PASSAGE FOR REVIEW:
Tuesday, July 12, 2016

Can Children Learn Empathy?

(This one outgrew its position in the July 8 Link Log.)

Is it possible to teach empathy to preschoolers? This teacher thinks so. I think the teacher is a nice, kind person, whom some students may remember fondly after they do develop the hormones and neural circuits to feel empathy. I think children who've bonded with a kind, loving, empathetic mother (or other parent-figure) can learn some behavior that looks like empathy, that will feel like empathy whenever the children are able to feel empathy. I don't think children actually feel empathy before puberty. 

Because children are hard-wired to admire, imitate, and try to please parent-figures, they do learn to mimic behavior that's motivated by genuine empathy. If Mommy stops the annoying noise of one baby's whining by cuddling that baby, and if another baby is attached to Mommy and observes that behavior, then, yes, that baby will try to cuddle the other baby when it whines. If Mommy models petting and grooming animals the way the animals like to be petted and groomed, tending plants the way plants thrive on being tended, listening and talking about things other people want to talk about, then, yes, preschoolers will mimic those behaviors too. If Mommy rewards those behaviors, too, or if the other baby and/or pets and/or plants and/or friends do, then those behaviors will come to feel rewarding to those children. But...

ASSIGNED TASK: Write the next part of the post on whether children can learn empathy, beginning right after its closing "But...".

INFORMATION SUPPLIED:
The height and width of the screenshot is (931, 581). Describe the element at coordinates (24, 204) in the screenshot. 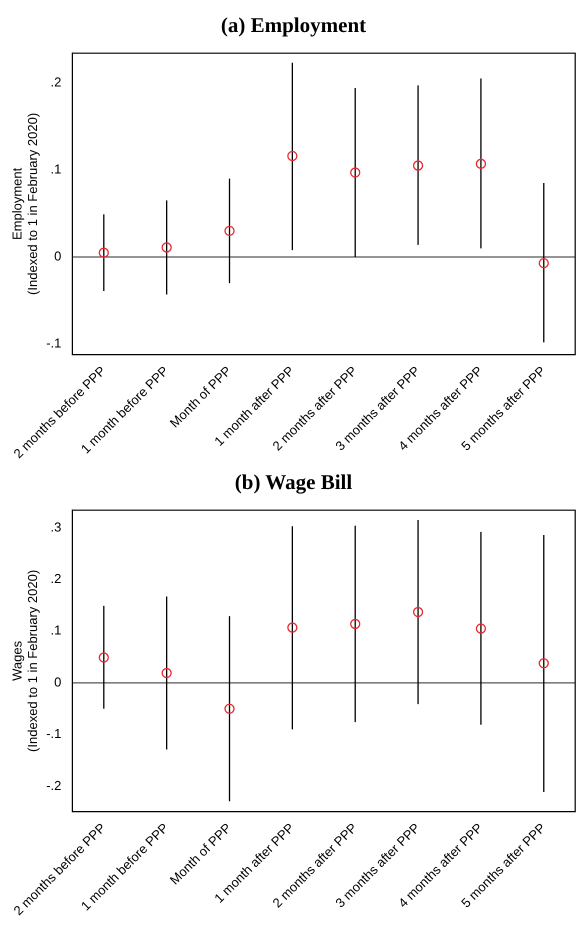

I see `y-axis-title: Employment (Indexed to 1 in February 2020)` at that location.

ANSWER BOX:
My brother and I were considered child prodigies, such that our mother sincerely believed she was teaching us empathy before we'd reached puberty. She had certainly taught us enough empathetic-looking behavior that, to this day, I'm willing to imagine that my brother might have felt some sort of preliminary glimmer of empathy--sometimes. I can say, though, that what I felt was strictly conditioned, child-pleasing-parent pleasure all the way up to puberty. Humans are by nature predators before we're herd-joiners; children feel pleasure in beating other children at things, including physically beating them in fights, long before they feel pleasure in empathy. Thus the child who learns to mimic empathy in some ways will turn around and reveal an utter lack of empathy in other situations. We did, in fact, learn to cuddle babies and change diapers and hold warm bottles over infants' mouths. We learned to warm baby birds in our hands and talk to plants and write sweet little letters to our aunts (whom we did in fact like), like any child whose parents or teachers believe it's showing precocious empathy. We also learned to kick, shove, punch, stomp, pinch, verbally abuse, tattle, and generally deal with the other pre-pubertal monsters at school in a more efficient, and no less cold-blooded, way than Wednesday and Pugsley Addams. I learned to do many kind things more efficiently at a younger age than most children; I was still a mean, even sadistic, preadolescent troll.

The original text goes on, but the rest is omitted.